KAWASAKI DISEASE, DIAGNOSED BASED ON CLINICAL FINDINGS AND TREATED DESPITE LIMITED FACILITIES
PT Mead Johnson Nutrition
Background : Background: Diagnosis of incomplete Kawasaki Disease (KD) is challenging and should be made immediately to prevent delay of treatment. Objectives: To instantiate for general pediatricians in small town, that KD can be diagnosed based on clinical findings and treated with limited facilities.
Case Presentation Summary : Our patient is a 7 year-old girl who was admitted on her 5th days of illness due to fever, vomiting and diarrhea. Physical examination showed strawberry tongue, erythema of the lips and desquamation, lymphadenopathy on the right neck, painfull erythematous and edematous hands, feet, fingers, and toes. She had good nutritional status, normal stature and normal development. Strong history of allergy with recurrent urticaria. Laboratorium examination showed anemia with leukocytosis and neutrofilia, trombocytes was normal, however on 3rd hospital days (her 8th sick day) laboratorium examination showed thrombocytosis and increased of ESR and CRP hence diagnosed as Kawasaki Disease. Echocardiogram done by adult cardiologist showed normal result. Treatment with IVIg was given in pediatrics ward with strict monitoring for any signs of allergy. Patient was given high dose aspirin for 3 days and low dose aspirin for 8 weeks. Referral to pediatric cardiologist for repeat echocardiogram examination done after 3 weeks showed normal result.
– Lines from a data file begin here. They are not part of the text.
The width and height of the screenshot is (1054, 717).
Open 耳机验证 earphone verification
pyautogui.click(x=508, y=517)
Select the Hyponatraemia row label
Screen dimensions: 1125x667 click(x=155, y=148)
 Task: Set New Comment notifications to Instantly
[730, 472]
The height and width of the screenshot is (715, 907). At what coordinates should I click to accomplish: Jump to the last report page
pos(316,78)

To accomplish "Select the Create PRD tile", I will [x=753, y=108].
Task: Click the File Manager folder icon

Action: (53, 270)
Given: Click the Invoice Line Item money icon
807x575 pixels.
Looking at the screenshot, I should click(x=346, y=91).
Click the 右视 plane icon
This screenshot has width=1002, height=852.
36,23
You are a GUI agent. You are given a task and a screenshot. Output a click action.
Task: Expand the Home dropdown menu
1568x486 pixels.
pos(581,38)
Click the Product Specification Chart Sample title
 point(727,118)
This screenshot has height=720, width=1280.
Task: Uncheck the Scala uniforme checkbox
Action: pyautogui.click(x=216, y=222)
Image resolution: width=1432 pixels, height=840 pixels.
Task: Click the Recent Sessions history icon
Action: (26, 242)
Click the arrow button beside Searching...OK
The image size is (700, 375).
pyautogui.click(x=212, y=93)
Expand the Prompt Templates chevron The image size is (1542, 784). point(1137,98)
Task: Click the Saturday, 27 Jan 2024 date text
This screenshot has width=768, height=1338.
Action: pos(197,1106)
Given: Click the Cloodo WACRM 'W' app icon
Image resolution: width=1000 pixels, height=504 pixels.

Learning Points/Discussion : The challenges for the diagnosis and treatment of KD in small town were the absence of pediatric cardiologist as the expert who can perform echocardiogram, the availability of the laboratorium examinations and also the Immunoglobulin. Treatment of KD should be given immediately with IVIg after establishing the diagnosis to prevent cardiac complications. Referral to another city with better facilities and experienced clinicians, needs higher cost and more time which might delay treatment. Eventually, the capability for diagnosis and treatment of KD in small town could be the competency of general pediatrics. Referral to pediatric cardiologist should be done after.